Gold exchange-traded funds (ETFs) or exchange traded commodities (ETCs) are listed on the stock market like a traditional equity but they hold only assets centred on gold.

Your ETF performance will be based similarly on the performance of physical gold on the market.

What is the best way to invest in gold in the UK?

Investors can either use a gold bullion brokerage to buy gold, contact a bank that offers a gold account or speak with a financial adviser or stock broking service for broader gold investments.

An adviser or broker can help to review your investment portfolio and find the best gold investment strategy for your circumstances. 

Investing in gold FAQs

Is investing in gold free from VAT?

Those investing in gold bullion of investment-grade quality can do so without paying VAT in the UK, although investors should check the status of VAT for gold investments with HMRC.

Do I pay Capital Gains Tax on gold coins?

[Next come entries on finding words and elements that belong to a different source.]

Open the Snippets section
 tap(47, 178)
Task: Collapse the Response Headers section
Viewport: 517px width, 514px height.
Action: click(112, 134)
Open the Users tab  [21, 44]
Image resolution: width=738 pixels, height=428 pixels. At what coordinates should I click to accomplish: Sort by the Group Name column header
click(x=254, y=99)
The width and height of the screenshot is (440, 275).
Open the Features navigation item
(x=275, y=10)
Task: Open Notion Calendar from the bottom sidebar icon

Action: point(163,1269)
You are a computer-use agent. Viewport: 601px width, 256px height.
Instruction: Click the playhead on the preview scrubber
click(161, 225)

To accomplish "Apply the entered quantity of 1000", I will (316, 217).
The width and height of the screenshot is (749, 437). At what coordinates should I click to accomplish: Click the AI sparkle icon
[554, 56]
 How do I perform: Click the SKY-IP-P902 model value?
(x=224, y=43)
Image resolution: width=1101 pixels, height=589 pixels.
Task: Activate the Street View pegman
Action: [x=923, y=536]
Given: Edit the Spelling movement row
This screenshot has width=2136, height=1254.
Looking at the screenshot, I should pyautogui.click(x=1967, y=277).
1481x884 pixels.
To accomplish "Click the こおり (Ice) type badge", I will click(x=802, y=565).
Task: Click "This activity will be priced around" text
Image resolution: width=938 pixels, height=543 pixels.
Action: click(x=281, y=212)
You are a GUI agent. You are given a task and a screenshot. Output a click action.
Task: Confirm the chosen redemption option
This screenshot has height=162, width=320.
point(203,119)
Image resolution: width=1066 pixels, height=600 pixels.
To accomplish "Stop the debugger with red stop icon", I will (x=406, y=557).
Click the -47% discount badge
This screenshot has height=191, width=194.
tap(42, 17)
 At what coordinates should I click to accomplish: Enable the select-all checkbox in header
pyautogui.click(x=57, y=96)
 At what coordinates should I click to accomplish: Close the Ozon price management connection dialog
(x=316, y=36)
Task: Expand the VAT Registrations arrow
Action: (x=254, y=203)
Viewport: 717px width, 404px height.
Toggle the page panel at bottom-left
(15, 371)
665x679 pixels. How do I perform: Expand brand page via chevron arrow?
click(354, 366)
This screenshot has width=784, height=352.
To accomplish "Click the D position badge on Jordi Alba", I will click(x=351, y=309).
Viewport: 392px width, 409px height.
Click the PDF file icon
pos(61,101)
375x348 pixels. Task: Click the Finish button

Gold coins minted in and after 1837 that are legal UK tender at the time they were purchased or sold should be exempt from Capital Gains Tax (CGT). They also need to be in Sterling to qualify, so a Sovereign that is a £1 sterling-based gold coin, would qualify for the exemption, while Kruggerrands would not as these a form of South African currency. Those buying gold coins minted before 1837 should be aware these are not classed as legal tender and are treated as chattels. There is the possibility that these could be exempt from CGT, if the gain does not exceed certain values set out in HRMC guidance.
Investors also need to bear in mind the rules for the selling of sets of coins and again should refer to HRMC guidance.
Gold that is not deemed to be legal tender will have CGT applied at the appropriate rate for profits over a set amount.

Read the Moneyfacts Taxfacts to find out the current rates and limits for CGT.

Can I buy gold from the Bank of England?

No, while the Bank of England holds more than 400,000 bars of gold, it stopped selling gold in the 1930s.